There’s Always a Cardinal at the Window

There’s music in the mountains. With a rich history of folk, Americana and string band music set against the backdrop of the Appalachians, western North Carolina continues to serve as a breeding ground for young artists sustaining the traditions of Southern singer-songwriters. 

Music and recreation journalist Grayson Haver Currin knows this better than anyone. A Raleigh native, he has been covering North Carolina acts for decades, having served as an editor for local alternative magazine Indy Week and later as a contributor for the New York Times, Pitchfork, GQ and Rolling Stone. 

“There’s a lot of culture in the mountains,” said Currin. “I think it’s one of the most vital versions of American music, frankly.”
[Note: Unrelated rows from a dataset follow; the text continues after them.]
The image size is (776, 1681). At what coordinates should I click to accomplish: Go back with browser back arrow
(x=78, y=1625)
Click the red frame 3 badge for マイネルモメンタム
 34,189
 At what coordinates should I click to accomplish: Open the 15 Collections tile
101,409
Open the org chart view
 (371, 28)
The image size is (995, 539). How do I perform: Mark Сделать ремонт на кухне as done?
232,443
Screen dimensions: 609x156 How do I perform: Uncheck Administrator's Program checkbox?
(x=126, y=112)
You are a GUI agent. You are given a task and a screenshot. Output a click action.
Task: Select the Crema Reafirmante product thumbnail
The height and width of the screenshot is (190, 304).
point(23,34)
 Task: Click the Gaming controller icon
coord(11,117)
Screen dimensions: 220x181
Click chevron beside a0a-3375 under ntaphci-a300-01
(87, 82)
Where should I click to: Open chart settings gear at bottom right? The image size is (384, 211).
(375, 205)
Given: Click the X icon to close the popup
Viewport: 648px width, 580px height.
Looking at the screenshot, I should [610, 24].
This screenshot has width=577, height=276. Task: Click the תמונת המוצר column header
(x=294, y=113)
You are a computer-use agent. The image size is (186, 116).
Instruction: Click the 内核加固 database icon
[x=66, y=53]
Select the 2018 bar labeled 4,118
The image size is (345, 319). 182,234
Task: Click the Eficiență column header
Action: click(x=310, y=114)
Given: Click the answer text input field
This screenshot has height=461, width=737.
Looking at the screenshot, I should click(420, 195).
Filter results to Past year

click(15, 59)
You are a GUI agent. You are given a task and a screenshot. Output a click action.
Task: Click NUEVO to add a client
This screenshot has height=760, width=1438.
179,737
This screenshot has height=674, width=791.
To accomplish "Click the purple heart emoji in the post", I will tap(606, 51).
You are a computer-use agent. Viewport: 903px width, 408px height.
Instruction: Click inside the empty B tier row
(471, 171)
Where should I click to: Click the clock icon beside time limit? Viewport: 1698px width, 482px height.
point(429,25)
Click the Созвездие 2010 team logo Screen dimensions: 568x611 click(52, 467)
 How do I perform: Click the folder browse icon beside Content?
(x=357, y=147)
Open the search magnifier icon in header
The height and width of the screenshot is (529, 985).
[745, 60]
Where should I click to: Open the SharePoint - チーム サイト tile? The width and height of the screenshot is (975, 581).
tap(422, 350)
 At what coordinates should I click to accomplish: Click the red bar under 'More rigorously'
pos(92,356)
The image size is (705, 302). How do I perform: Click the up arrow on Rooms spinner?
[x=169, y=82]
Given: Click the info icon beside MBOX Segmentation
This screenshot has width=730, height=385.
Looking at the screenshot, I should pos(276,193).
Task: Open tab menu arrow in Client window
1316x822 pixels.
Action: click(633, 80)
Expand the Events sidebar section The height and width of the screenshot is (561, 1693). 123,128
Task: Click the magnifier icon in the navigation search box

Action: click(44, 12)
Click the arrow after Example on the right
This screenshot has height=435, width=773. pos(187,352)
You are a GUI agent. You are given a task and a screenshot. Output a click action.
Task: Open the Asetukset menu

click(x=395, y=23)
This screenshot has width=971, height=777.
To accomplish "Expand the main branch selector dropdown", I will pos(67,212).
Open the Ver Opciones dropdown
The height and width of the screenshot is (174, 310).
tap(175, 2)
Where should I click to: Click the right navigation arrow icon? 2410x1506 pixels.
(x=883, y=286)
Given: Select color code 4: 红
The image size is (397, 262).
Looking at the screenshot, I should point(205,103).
In 2025, the mountains of North Carolina are often mentioned in a different context. In late September, Hurricane Helene devastated the western region of the state, causing record amounts of rainfall, intense flooding and deadly mudslides. An estimated 107 North Carolinians died, and the storm caused nearly $60 billion in damages to the region. It is the most destructive natural disaster in North Carolina history.

“I think what happened was a bit like watching your best friend or your parents turn on you in a way that you never expected they would, which is maybe naive,” said Currin. “When it’s in balance, it’s one of the most beautiful places in the country by far, it’s just a perfect, perfect place. But when it’s not in balance, it f*ckin’ kills you, and kills your neighbors, and it destroys your town.”

After traveling the country in a van with his wife, Currin moved to Hot Springs, a mountainous town about 45 minutes north of Asheville. They stayed in the region for four years before moving to a small town near the mountains of Boulder, Colorado, but he still holds the Appalachians close to his heart. He got the North Carolina state seal tattooed on his right arm after he left the state.

 “You know, my body is here, all of my heart is here in Colorado,” said Currin. “But I will forever be a North Carolinian to some extent.”

Rodenbough performs her song “Sleeping Hard” at Nightlight in Chapel Hill, North Carolina.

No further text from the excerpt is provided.